DIRECTIONS:
Copy out every entry precisely.

╭─ STORED DATA

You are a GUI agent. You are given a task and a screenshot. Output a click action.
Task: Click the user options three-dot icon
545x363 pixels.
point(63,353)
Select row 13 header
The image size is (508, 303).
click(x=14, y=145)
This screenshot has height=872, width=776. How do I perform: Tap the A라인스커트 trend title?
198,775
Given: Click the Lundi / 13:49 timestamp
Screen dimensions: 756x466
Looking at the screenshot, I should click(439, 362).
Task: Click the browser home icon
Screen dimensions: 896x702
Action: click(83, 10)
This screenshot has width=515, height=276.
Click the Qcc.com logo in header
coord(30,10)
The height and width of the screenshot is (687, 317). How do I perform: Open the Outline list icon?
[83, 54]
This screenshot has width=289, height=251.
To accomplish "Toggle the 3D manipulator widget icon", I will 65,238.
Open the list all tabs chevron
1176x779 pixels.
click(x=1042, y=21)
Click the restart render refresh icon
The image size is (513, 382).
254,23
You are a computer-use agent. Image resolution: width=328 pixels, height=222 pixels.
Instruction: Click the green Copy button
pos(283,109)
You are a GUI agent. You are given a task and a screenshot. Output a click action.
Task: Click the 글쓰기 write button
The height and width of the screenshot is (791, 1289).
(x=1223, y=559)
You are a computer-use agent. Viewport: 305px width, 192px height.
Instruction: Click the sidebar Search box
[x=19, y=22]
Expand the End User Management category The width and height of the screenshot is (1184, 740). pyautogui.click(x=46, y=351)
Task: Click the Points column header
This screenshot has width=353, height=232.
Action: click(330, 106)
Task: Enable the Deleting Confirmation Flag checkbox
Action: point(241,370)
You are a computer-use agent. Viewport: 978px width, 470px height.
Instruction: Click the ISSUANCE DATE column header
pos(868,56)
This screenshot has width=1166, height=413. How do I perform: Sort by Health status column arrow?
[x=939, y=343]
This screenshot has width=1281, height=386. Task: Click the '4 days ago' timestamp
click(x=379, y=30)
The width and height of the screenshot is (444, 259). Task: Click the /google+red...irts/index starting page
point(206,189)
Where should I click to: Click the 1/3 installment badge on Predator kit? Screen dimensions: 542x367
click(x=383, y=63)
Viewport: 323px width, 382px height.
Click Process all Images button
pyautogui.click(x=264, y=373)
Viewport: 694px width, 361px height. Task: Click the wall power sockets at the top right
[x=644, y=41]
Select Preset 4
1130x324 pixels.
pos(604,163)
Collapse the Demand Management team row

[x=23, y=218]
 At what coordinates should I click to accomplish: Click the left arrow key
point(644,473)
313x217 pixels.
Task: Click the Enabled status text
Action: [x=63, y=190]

╰─

YOUR RESPONSE:
You are a GUI agent. You are given a task and a screenshot. Output a click action.
Task: Click the user options three-dot icon
545x363 pixels.
point(63,353)
Select row 13 header
The image size is (508, 303).
click(x=14, y=145)
This screenshot has height=872, width=776. How do I perform: Tap the A라인스커트 trend title?
198,775
Given: Click the Lundi / 13:49 timestamp
Screen dimensions: 756x466
Looking at the screenshot, I should click(439, 362).
Task: Click the browser home icon
Screen dimensions: 896x702
Action: click(83, 10)
This screenshot has width=515, height=276.
Click the Qcc.com logo in header
coord(30,10)
The height and width of the screenshot is (687, 317). How do I perform: Open the Outline list icon?
[83, 54]
This screenshot has width=289, height=251.
To accomplish "Toggle the 3D manipulator widget icon", I will 65,238.
Open the list all tabs chevron
1176x779 pixels.
click(x=1042, y=21)
Click the restart render refresh icon
The image size is (513, 382).
254,23
You are a computer-use agent. Image resolution: width=328 pixels, height=222 pixels.
Instruction: Click the green Copy button
pos(283,109)
You are a GUI agent. You are given a task and a screenshot. Output a click action.
Task: Click the 글쓰기 write button
The height and width of the screenshot is (791, 1289).
(x=1223, y=559)
You are a computer-use agent. Viewport: 305px width, 192px height.
Instruction: Click the sidebar Search box
[x=19, y=22]
Expand the End User Management category The width and height of the screenshot is (1184, 740). pyautogui.click(x=46, y=351)
Task: Click the Points column header
This screenshot has width=353, height=232.
Action: click(330, 106)
Task: Enable the Deleting Confirmation Flag checkbox
Action: point(241,370)
You are a computer-use agent. Viewport: 978px width, 470px height.
Instruction: Click the ISSUANCE DATE column header
pos(868,56)
This screenshot has width=1166, height=413. How do I perform: Sort by Health status column arrow?
[x=939, y=343]
This screenshot has width=1281, height=386. Task: Click the '4 days ago' timestamp
click(x=379, y=30)
The width and height of the screenshot is (444, 259). Task: Click the /google+red...irts/index starting page
point(206,189)
Where should I click to: Click the 1/3 installment badge on Predator kit? Screen dimensions: 542x367
click(x=383, y=63)
Viewport: 323px width, 382px height.
Click Process all Images button
pyautogui.click(x=264, y=373)
Viewport: 694px width, 361px height. Task: Click the wall power sockets at the top right
[x=644, y=41]
Select Preset 4
1130x324 pixels.
pos(604,163)
Collapse the Demand Management team row

[x=23, y=218]
 At what coordinates should I click to accomplish: Click the left arrow key
point(644,473)
313x217 pixels.
Task: Click the Enabled status text
Action: [x=63, y=190]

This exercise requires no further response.